Let d = | a - 580A + 1803a + 325 | = 0, and let a have three Let d = |a - 580A + 1803a + 325 | = 0 be the determinant of the third order, and a matrix of the third order has three eigenvalues 1 - 10 corresponding to three eigenvectors B1 = (12a - 1) TB2 = (a + 3A + 2) Tb3 = (A-2 - 1A + 1) t to determine the parameter a and find a

Let d = | a - 580A + 1803a + 325 | = 0, and let a have three Let d = |a - 580A + 1803a + 325 | = 0 be the determinant of the third order, and a matrix of the third order has three eigenvalues 1 - 10 corresponding to three eigenvectors B1 = (12a - 1) TB2 = (a + 3A + 2) Tb3 = (A-2 - 1A + 1) t to determine the parameter a and find a

The third order determinant d = | a - 580A + 1803a + 325 | = 0 can be divided into upper triangular determinant d = | a - 58,0a + 18,001 | = 0;
Then d = a * (a + 1) * 1 = 0, a = 0 or a = - 1 can be obtained;
When a = 0,
The third-order matrix a corresponds to three eigenvectors B1 = (10 - 1) t, B2 = (0 32) t, B3 = (- 2 - 1 1) T. in addition, it can be seen that the third-order matrix A has three eigenvalues 1 - 10. By diagonalizing the matrix (P ^ - 1) * a * P = V, we can make p = (B1, B2, B3), that is, P = (1 0 - 1,0 32, - 2 - 1), v = (1 00,0 - 10,0 00).
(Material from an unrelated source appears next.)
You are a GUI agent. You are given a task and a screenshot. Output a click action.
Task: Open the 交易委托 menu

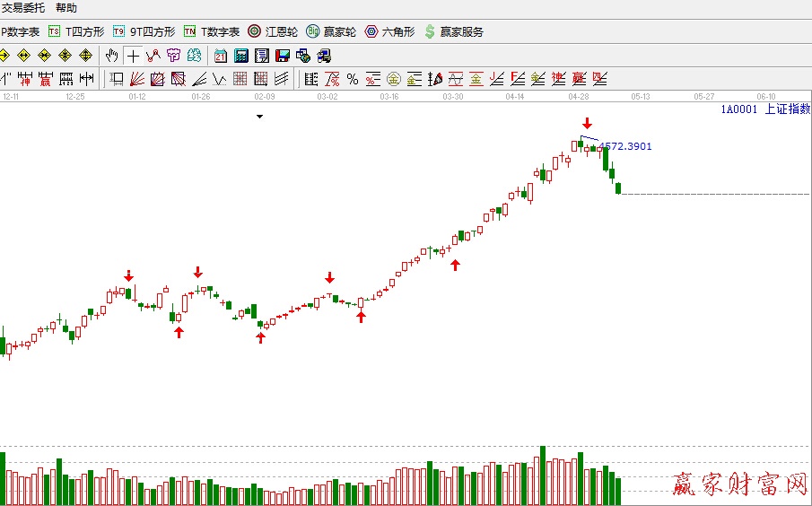click(x=22, y=8)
Then we can obtain the inverse matrix (P ^ - 1) of P by elementary row change. Finally, we can get the inverse matrix (P ^ - 1) of P from the formula
(P ^ - 1) * a * P = V, a = P * V * (P ^ - 1) can be obtained
When a = - 1,
The third-order matrix a corresponds to three eigenvectors B1 = (1 - 2 - 1) t, B2 = (- 1, 21) t, B3 = (- 3, 10) T. in addition, it can be seen that the third-order matrix A has three eigenvalues 1 - 10, which can be diagonalized by the matrix (P ^ - 1) * a * P = V; P = (B1, B2, B3), that is, P = (1 - 2 - 1, - 1, 21, - 3 - 10), and V = (100,0 - 10,0 00); then the inverse matrix of P (P ^ - 1) can be obtained by elementary row change; finally, the formula
(P ^ - 1) * a * P = V, a = P * V * (P ^ - 1) can be obtained

Given that the adjoint matrix of a is a diagonal matrix, how can we find the matrix determinant of a,

AA*=|A|E
|AA * | = | a | ^ n, where n is the order of A
|A|^(n-1)=|A*|
Two convenient prescriptions will do

Is matrix · determinant = determinant · matrix equal?
Are the two formulas a + e (A-E) = (A-E) a + e equal? And tell me why! Is there a determinant that can be understood as a number?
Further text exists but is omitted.